4. CPU A continues to evaluate the 'busy' condition:
end || bdev_count_inflight(part).
5. Since it is an I/O start, 'end' is false, so CPU A calls
bdev_count_inflight() to check.
6. However, bdev_count_inflight() iterates over all CPUs and sees CPU B's
newly incremented in_flight count. It returns true.
7. CPU A incorrectly assumes the disk was busy during the entire
'now - stamp' window (the 1-second idle period) and adds this large
delta to io_ticks.
To fix this, we capture the 'busy' state before performing the
try_cmpxchg(). By taking a snapshot of whether the device is active
prior to updating bd_stamp, we prevent CPU A from being misled by
concurrent I/O submissions from other CPUs that occur after the
timestamp comparison but before the inflight check.

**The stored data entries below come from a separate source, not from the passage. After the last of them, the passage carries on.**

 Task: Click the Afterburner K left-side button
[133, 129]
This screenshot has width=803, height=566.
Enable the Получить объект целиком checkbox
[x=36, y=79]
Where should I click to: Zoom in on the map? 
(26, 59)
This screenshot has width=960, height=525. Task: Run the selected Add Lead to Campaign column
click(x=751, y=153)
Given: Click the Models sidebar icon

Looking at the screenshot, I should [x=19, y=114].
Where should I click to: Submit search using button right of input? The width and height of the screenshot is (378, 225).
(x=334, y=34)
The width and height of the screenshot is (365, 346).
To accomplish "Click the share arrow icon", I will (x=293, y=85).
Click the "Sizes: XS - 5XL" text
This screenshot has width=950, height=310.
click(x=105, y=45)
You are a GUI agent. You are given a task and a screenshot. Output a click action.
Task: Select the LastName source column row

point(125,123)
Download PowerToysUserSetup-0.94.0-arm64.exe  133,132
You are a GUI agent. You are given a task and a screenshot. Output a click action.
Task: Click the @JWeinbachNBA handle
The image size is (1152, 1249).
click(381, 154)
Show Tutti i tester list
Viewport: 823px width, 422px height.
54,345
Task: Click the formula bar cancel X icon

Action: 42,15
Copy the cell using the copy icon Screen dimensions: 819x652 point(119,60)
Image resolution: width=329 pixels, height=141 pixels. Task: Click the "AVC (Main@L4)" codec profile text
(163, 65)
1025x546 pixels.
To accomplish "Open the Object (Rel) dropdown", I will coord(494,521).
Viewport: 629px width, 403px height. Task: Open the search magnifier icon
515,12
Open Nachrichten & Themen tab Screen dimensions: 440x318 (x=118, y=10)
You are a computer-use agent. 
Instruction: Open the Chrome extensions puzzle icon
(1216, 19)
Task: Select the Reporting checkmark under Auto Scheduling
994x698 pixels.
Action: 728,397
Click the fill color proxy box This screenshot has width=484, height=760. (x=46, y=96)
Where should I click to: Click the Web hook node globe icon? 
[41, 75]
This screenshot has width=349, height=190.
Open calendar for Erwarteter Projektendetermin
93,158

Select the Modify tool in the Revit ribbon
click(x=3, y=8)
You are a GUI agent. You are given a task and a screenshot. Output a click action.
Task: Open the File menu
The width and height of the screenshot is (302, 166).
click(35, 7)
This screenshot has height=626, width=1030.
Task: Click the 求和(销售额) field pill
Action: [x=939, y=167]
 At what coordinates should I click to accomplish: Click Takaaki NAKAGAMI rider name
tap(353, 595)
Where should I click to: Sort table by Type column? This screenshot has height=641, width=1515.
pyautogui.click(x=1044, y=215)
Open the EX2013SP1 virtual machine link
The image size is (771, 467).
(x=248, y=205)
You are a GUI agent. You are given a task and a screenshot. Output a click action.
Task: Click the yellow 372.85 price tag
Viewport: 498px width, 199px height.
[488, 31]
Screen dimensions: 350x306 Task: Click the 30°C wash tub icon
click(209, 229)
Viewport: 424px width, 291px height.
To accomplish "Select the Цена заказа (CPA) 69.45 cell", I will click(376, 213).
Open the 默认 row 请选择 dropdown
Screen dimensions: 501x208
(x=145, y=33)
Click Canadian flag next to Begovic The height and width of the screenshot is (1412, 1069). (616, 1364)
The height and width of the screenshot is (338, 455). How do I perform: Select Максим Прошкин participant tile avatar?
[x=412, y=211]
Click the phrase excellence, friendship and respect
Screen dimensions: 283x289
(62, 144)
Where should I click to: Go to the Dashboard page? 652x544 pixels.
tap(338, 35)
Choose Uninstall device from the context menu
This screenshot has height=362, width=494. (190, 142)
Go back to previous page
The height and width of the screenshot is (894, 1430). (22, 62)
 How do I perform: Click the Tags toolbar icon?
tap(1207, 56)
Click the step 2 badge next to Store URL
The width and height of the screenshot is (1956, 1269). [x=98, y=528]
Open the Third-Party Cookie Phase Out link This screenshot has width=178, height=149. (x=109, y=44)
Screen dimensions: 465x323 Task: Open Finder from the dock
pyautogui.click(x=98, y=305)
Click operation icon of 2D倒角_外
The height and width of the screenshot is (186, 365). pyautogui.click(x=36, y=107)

Fixes: 99dc422335d8 ("block: support to account io_ticks precisely")
Signed-off-by: Jialin Wang <wjl.linux@gmail.com>
---
block/blk-core.c | 9 +++++----
1 file changed, 5 insertions(+), 4 deletions(-)
diff --git a/block/blk-core.c b/block/blk-core.c
index 474700ffaa1c..1481daf1e664 100644
--- a/block/blk-core.c
+++ b/block/blk-core.c
@@ -1026,10 +1026,11 @@ void update_io_ticks(struct block_device *part, unsigned long now, bool end)
unsigned long stamp;
again:
stamp = READ_ONCE(part->bd_stamp);
- if (unlikely(time_after(now, stamp)) &&
- likely(try_cmpxchg(&part->bd_stamp, &stamp, now)) &&
- (end || bdev_count_inflight(part)))
- __part_stat_add(part, io_ticks, now - stamp);
+ if (unlikely(time_after(now, stamp))) {
+ bool busy = end || bdev_count_inflight(part);
+ if (likely(try_cmpxchg(&part->bd_stamp, &stamp, now)) && busy)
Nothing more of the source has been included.